PROBLEM STATEMENT: Scan the following data for lines with "computer" and state how many there are, as a number only.

AVAILABLE RECORDS:
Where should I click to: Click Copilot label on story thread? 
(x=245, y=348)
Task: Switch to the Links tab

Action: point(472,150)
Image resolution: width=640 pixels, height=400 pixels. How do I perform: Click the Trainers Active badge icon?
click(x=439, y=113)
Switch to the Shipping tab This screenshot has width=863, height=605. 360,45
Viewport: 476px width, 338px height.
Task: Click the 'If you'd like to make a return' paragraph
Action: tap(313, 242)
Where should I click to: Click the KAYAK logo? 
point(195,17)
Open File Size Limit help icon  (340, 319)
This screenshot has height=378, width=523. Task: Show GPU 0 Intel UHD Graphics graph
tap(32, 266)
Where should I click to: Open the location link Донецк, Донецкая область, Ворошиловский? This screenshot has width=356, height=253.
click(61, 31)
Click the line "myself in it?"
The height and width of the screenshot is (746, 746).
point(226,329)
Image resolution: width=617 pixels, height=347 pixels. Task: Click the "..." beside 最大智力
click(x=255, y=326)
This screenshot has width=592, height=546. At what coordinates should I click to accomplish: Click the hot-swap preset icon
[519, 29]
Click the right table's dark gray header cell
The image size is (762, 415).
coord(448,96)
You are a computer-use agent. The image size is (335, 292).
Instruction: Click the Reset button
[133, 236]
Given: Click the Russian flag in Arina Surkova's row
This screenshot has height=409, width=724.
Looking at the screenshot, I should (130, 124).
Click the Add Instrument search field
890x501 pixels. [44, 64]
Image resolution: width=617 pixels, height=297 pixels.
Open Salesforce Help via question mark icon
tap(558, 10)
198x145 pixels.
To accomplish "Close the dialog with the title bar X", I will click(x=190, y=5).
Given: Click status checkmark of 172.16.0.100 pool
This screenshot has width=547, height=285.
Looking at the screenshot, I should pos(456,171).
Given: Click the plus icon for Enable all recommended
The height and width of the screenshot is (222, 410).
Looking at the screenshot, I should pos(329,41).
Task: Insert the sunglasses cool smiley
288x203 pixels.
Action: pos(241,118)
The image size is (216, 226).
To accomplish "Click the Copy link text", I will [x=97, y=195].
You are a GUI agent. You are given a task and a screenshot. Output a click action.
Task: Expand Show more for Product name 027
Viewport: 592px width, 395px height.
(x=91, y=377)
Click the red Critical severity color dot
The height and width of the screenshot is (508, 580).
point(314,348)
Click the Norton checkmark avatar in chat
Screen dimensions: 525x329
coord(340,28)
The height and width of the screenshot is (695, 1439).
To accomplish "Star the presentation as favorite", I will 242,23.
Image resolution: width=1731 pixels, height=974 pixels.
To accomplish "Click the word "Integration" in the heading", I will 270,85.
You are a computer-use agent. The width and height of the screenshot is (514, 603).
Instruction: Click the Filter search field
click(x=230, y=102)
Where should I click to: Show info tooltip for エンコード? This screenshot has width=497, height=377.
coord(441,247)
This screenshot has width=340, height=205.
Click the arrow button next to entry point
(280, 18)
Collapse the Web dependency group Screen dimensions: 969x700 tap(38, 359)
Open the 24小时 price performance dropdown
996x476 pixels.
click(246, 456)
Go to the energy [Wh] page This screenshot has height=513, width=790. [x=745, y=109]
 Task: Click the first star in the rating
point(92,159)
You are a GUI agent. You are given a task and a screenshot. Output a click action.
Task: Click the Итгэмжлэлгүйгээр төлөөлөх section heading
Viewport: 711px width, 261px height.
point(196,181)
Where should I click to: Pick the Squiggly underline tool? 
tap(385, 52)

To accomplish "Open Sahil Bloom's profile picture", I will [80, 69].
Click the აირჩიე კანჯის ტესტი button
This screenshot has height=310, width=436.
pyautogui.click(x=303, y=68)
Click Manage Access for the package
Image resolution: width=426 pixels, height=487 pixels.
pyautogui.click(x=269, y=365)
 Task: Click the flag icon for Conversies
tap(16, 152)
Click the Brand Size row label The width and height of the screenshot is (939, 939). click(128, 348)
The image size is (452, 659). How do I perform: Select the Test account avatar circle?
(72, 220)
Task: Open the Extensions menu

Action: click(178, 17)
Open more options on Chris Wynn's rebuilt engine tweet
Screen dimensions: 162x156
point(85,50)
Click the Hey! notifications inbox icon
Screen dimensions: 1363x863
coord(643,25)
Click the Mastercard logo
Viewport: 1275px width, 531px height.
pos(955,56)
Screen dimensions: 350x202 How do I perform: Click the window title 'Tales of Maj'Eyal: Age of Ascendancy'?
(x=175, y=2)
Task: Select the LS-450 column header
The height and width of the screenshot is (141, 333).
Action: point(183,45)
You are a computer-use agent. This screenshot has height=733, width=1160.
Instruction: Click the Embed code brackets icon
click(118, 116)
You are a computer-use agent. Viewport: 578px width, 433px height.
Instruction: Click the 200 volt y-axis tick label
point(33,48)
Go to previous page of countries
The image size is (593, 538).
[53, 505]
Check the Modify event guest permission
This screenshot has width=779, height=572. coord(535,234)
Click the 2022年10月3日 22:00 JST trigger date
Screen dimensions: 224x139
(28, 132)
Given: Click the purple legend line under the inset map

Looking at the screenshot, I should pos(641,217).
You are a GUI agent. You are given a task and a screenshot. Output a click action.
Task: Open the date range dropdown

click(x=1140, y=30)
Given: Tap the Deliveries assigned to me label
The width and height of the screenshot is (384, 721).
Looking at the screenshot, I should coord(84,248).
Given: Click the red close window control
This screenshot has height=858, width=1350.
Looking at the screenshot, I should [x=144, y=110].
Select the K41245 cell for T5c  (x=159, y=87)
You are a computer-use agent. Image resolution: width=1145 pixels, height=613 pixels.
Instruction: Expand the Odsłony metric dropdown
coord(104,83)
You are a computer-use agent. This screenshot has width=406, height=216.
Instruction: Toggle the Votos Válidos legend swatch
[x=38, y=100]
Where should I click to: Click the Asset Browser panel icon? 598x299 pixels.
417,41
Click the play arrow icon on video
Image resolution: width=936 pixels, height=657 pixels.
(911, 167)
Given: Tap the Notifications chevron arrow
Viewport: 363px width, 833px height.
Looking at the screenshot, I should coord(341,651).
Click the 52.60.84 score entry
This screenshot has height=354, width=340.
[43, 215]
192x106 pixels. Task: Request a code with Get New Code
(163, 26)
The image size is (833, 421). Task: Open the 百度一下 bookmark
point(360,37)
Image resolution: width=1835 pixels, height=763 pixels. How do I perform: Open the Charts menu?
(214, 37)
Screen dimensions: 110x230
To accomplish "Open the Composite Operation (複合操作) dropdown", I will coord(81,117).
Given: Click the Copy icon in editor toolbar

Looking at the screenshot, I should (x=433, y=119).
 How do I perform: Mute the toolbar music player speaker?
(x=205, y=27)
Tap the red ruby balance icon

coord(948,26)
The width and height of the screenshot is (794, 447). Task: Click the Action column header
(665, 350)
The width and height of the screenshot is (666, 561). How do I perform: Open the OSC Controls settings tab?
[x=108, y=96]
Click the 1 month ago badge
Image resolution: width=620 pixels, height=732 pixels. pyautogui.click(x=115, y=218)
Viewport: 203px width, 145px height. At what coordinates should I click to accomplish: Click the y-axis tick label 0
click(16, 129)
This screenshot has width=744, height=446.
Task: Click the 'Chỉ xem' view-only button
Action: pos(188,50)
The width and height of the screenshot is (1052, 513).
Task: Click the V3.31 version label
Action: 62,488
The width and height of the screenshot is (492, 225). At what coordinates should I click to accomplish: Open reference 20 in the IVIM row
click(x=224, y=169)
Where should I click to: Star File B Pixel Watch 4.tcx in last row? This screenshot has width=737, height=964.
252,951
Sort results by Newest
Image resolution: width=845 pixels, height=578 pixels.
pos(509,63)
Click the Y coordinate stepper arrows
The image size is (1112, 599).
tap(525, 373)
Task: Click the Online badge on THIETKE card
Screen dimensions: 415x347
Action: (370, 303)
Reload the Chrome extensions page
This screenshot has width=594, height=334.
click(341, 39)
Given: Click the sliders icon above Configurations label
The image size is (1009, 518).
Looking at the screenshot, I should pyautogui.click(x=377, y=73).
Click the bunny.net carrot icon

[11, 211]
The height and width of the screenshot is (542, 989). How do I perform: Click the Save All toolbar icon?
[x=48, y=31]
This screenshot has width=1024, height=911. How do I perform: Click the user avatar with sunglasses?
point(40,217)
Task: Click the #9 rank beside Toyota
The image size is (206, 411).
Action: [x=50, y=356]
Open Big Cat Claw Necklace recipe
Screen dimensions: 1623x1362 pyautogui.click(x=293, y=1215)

YOUR RESPONSE: 6